Alternative data has gotten a bad rap. In the world of credit risk, alternative data is everything not included in a credit bureau report. But to many people outside that world, alternative data includes information gleaned from social media sites and anywhere else customers may share information about themselves — information that we’ve found brings little value and lots of headline risk to institutions that touch it.
So let’s distinguish between extra data that’s useful and extra data that is not truly useful. Let's call the former inclusive data. Inclusive data is non-credit-bureau data that is highly predictive, appropriate for financial services use and, really, what any modern credit model worth the effort should be using.
Folding in information beyond the credit bureau's summary data sets is imperative if we’re going to make the credit system fairer and more accessible to everyone. Consider that the credit industry has remarkably little information on hand about people who don’t fit into the neat credit box. Some 30% of Americans don’t have credit cards, and 10% don’t even have a credit score.
Credit professionals know there are a wide variety of reasons for that. Someone without a credit card may be a young person who prefers to use Venmo and debit cards. Or they could be a Ph.D. who has just immigrated to the U.S. to join the staff of a university and has yet to establish credit locally.
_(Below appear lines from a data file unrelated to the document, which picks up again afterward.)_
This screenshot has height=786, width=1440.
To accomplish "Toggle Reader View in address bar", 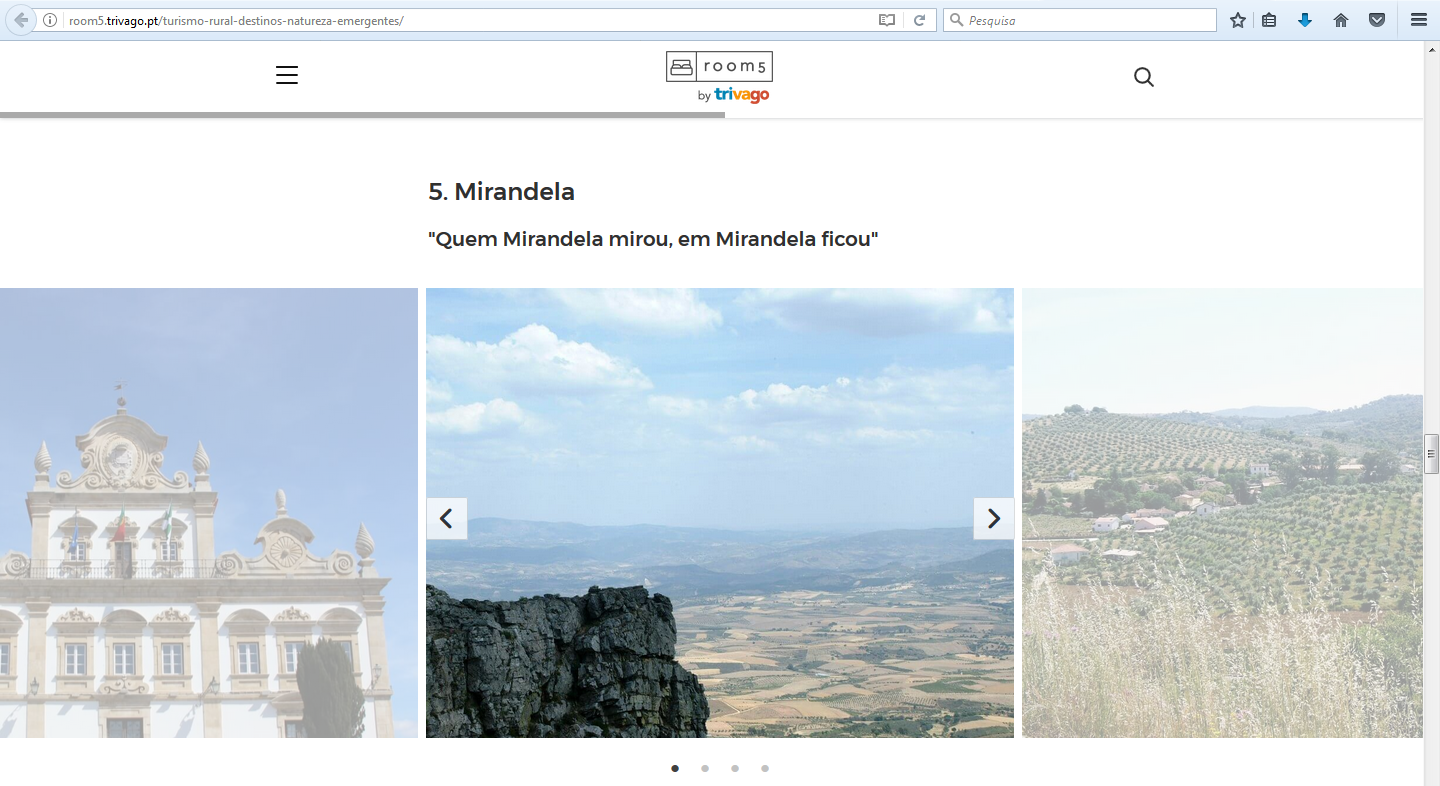I will 887,20.
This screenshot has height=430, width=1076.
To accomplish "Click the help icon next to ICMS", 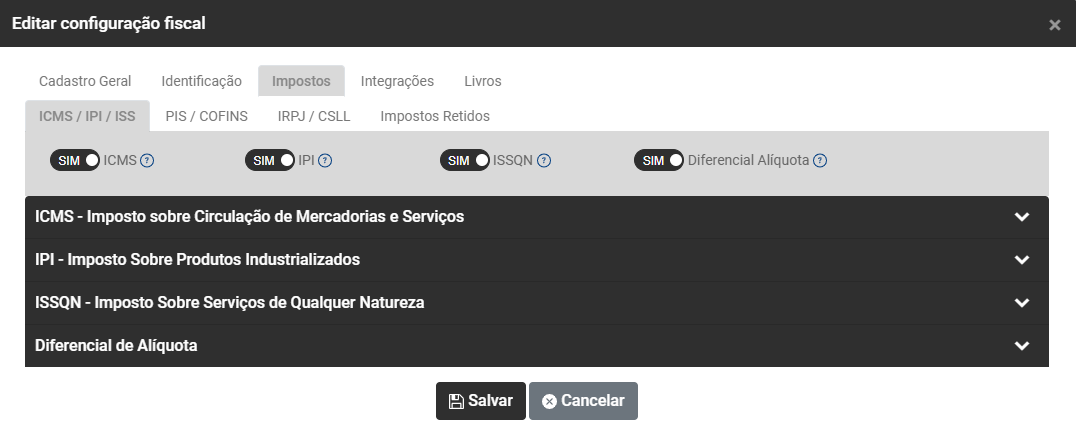I will click(x=147, y=160).
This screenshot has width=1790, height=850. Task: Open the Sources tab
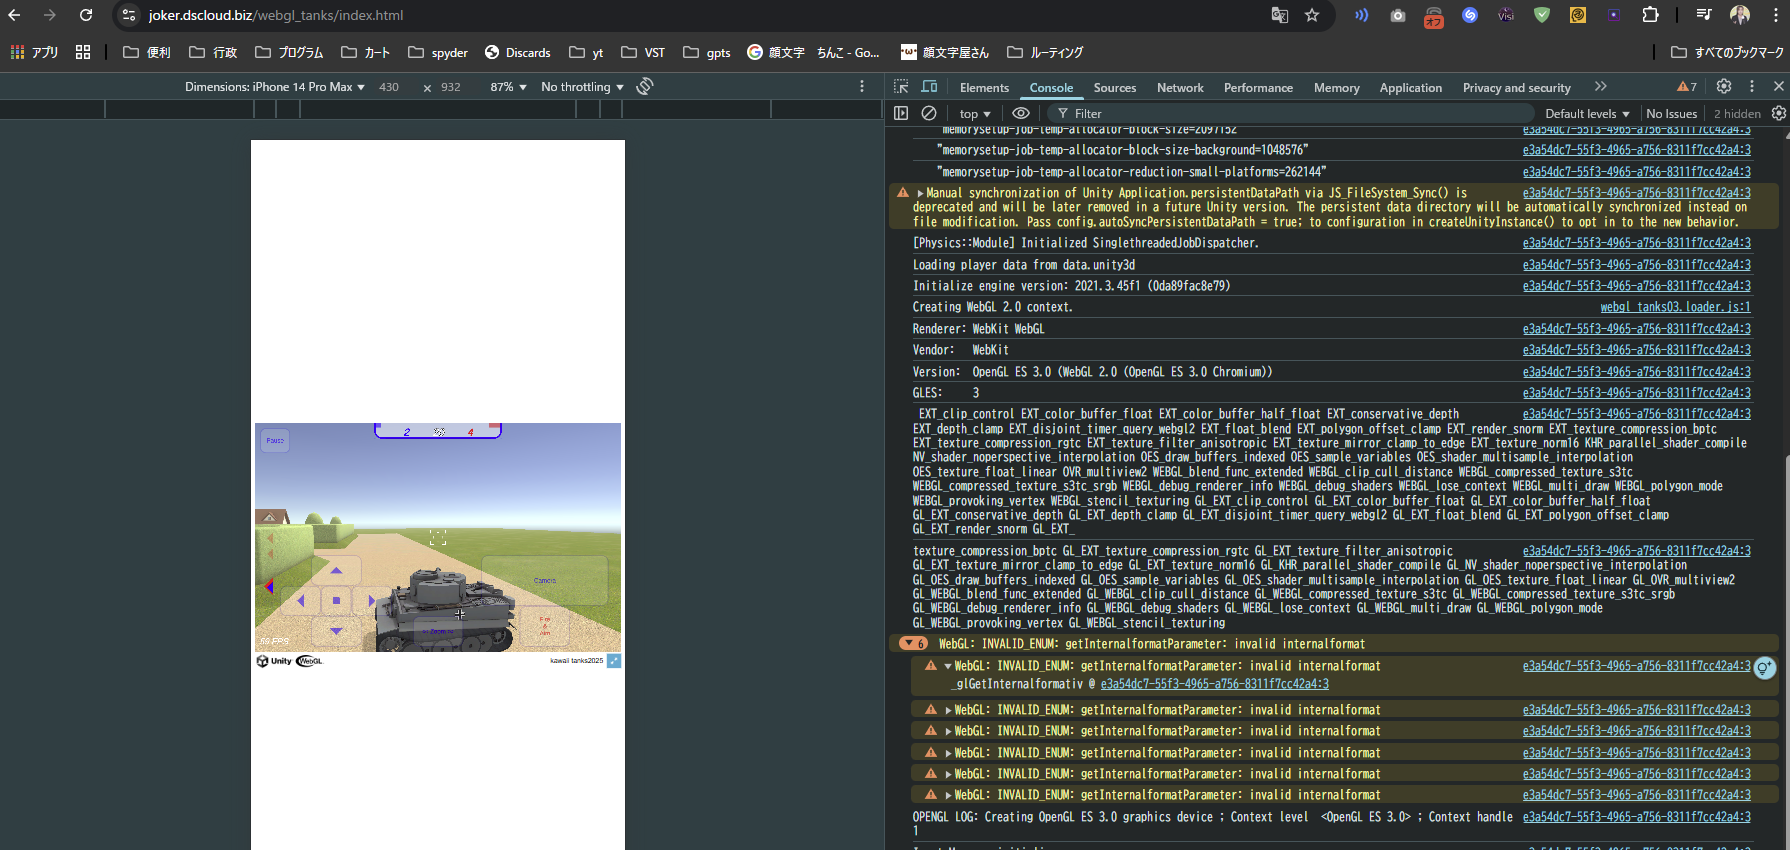coord(1114,88)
Assuming that these people are bad risks just because they aren’t typical credit-bureau types limits the pool financial institutions can pull from when offering loans. Additional data would be a way to find worthy borrowers while at the same time excluding riskier ones by painting a more well-rounded image of each potential customer. Using more data points is one way that Zest Automated Machine Learning (ZAML) consistently helps our clients both raise revenue without raising risk and lower risk without cutting revenue.
An analysis we did with an auto lender found that alternative data contribute little to the model’s performance.
The bad rap alternative data gets fades away when you restrict its usage to inclusive data. Lenders don’t even have to go very far to find it. A major U.S. credit card issuer we worked with increased its loan approval rate by 10% with no added risk by using the transaction and CRM data it already had. An analysis we did with an auto lender found that alternative data contribute little to the model’s performance. Often just switching from a simple logistic regression model to an ML model built off the much bigger raw data set in a person’s credit file — not the summaries — is enough to improve loan portfolio profitability.
But widening the search for sources that are adjacent to a credit file yields some valuable options. One type of inclusive data point is rent history, which usually is missing from consumer credit files, especially when the renter has a smaller-scale landlord. (Some larger apartment companies do license their rental records.) A steady history of making the rent is a very positive indicator that would help a lot of people if it were included in credit files. And there are lots of other inclusive data types that can be predictive as well. People can live full financial lives outside credit bureau data by, for example, buying a car at an independent, self-financing dealer or preferring to use prepaid debit cards for shopping.
Any expanded data usage should start with common sense. Consider the headline risk of using quixotic and odd data sources and correlations. Consider too how you’ll explain to regulators or attorneys why a credit model used a variable based on a borrower’s Instagram posts or Netflix watchlist. Your customer base will be the ultimate judge of what they consider fair game when you’re evaluating their credit request. More data is useful but not all data is equally important, so don’t worry so much about alternative data., Instead, focus on inclusive data.